Mar 11th, 2009 | By | Category: Commentary

Nathanael Edward Bassett

Contributor

You may think that this is some sort of clever title, some metaphor for something else. Well, I mean it literally, and now I have to explain. There are quite a few urban legends out and around campus, and some interesting things under the surface at Missouri State, but I had never heard something as bizarre as this, until today. Take this as hearsay if you wish, but I have it from a very reliable source.
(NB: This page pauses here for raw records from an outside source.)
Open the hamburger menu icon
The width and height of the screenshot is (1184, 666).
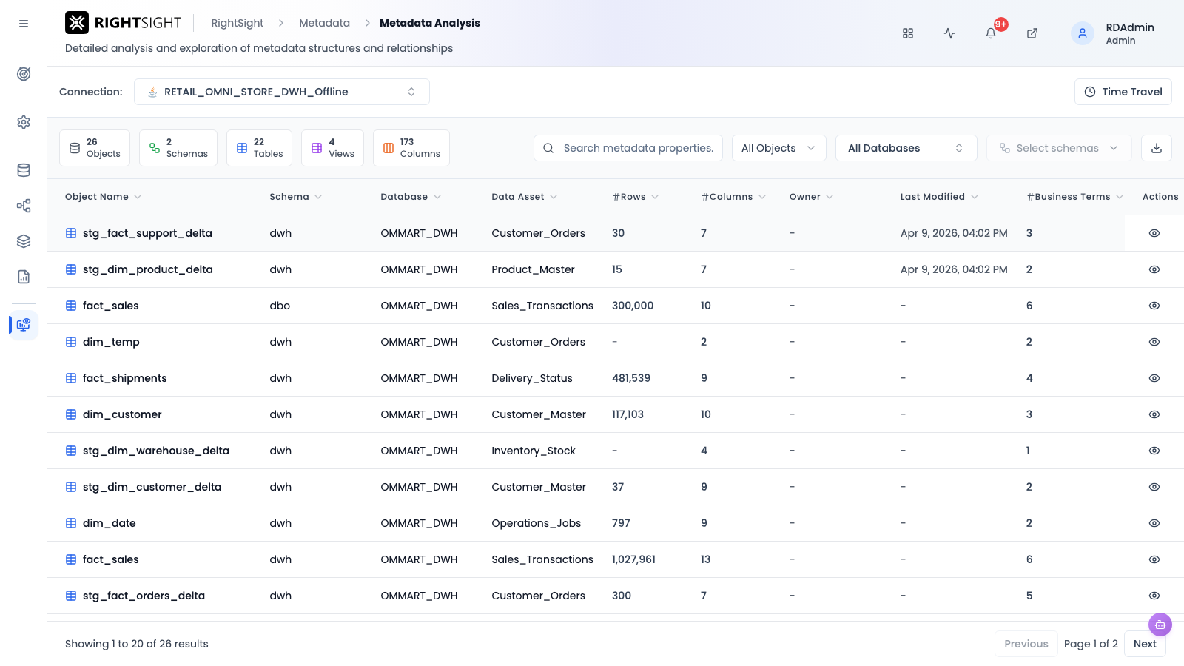[24, 24]
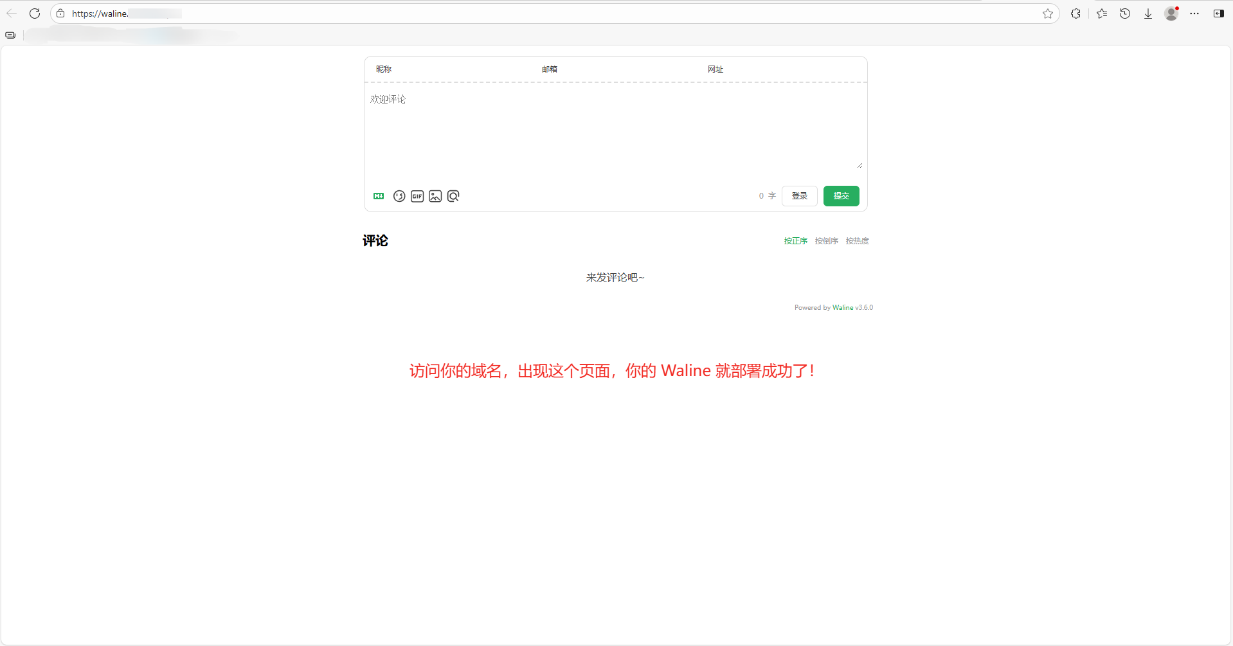Open the favorites list
The height and width of the screenshot is (646, 1233).
pyautogui.click(x=1102, y=13)
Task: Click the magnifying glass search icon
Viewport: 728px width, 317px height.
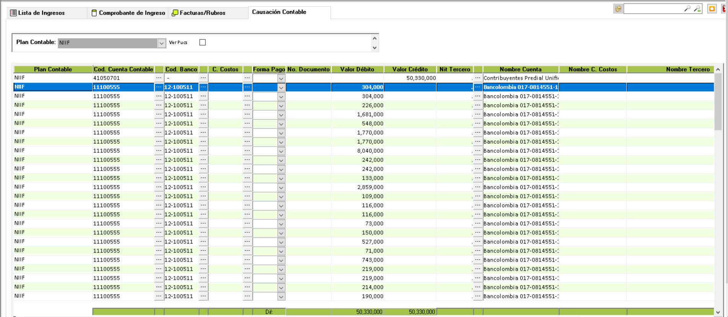Action: 687,8
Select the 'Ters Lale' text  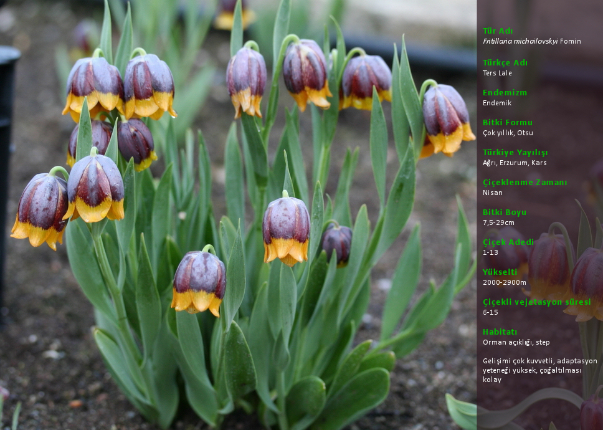(497, 73)
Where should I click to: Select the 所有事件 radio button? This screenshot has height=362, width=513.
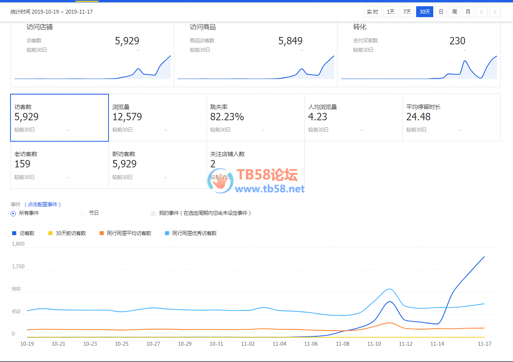(13, 213)
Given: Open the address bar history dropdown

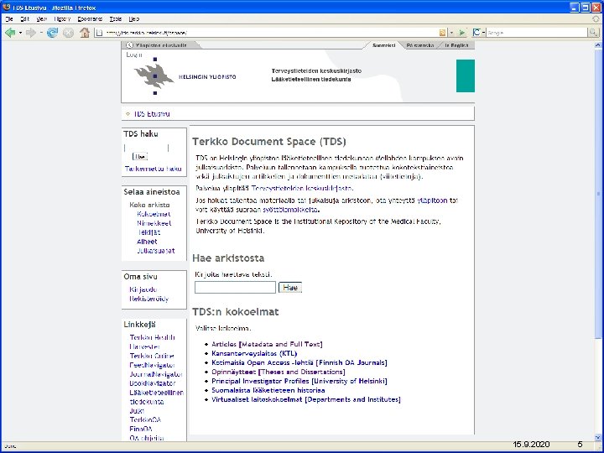Looking at the screenshot, I should (451, 33).
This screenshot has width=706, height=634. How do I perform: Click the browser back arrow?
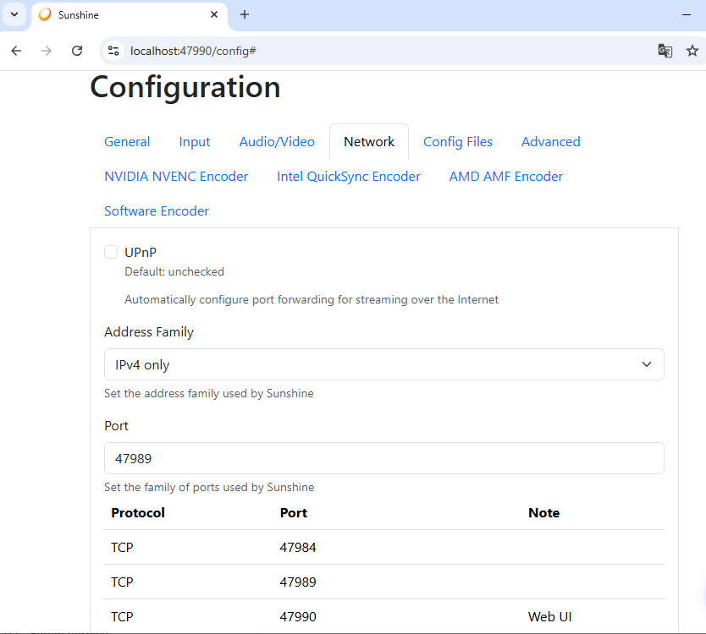pyautogui.click(x=16, y=51)
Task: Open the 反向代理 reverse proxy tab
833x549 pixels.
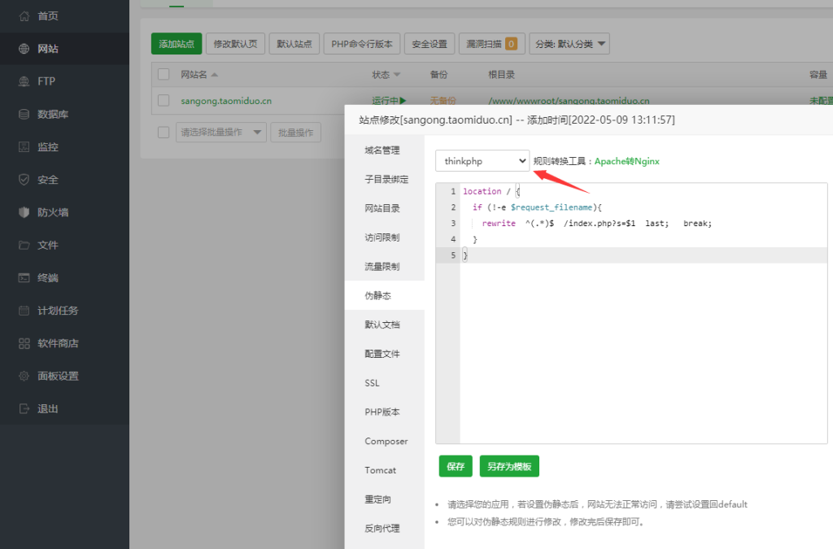Action: (x=382, y=528)
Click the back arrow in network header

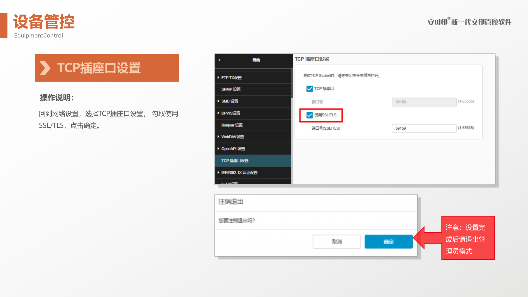219,60
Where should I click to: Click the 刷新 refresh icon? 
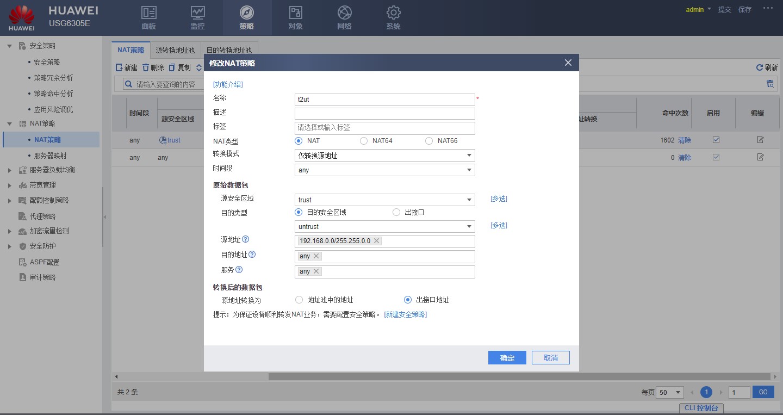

Back in the late 70’s, Missouri State formed the Rodeo Club. One of their first opportunities to be involved in the community was a rodeo that was held at the Ozark Empire Fairgrounds. The organizers decided to invite the students to present the school’s colors. This would mean one of the students would ride a horse around the arena, displaying the colors, all decked out for school pride. Unfortunately there were only three students in the rodeo club, none of whom had access to a horse.

The President at the time had a friend, who graciously lent the students a beautiful palomino horse, which was quite aged (about 27).  However, they thought this would be best, as it’d be more docile and obedient. The students and the school prepared for the event by getting the materials for that outfit the horse would wear, putting it all together. When the big day came, things went beautifully, as the horse rounded the ring with a female student presenting colors… until the stallion collapsed after the first lap. The horse died right then and there.

Nobody really knew what to do with it, and the school sent a university vehicle (a dump truck) to take it back to campus. When the horse’s owner was informed, he was very understanding, knowing it was an old horse,  but he asked the president to do him one favor; dispose of the remains. This was a major hassle for the school president, as there wasn’t exactly anywhere they could bury a horse. The horse’s garments were returned, but it’s carcass sat in the dumptruck. At the time, the monument for the cornerstone in the center of the historic quadrangle was being built, and the president noted the backhoe and excavation from his window in Carrington. He went out, and as the storyteller said, “told them to dig it ‘a little bigger, a little deeper’.”  Once the monument and the cornerstone were in, the remains of the horse had been quietly taken care of.

Supposedly very few people know about this story, and I don’t think it’s the sort of thing that they talked about at dinner parties, or staff meetings for that matter. Of course, who’s hurt by a horse skeleton in the dirt between Siceluff and Hill Hall?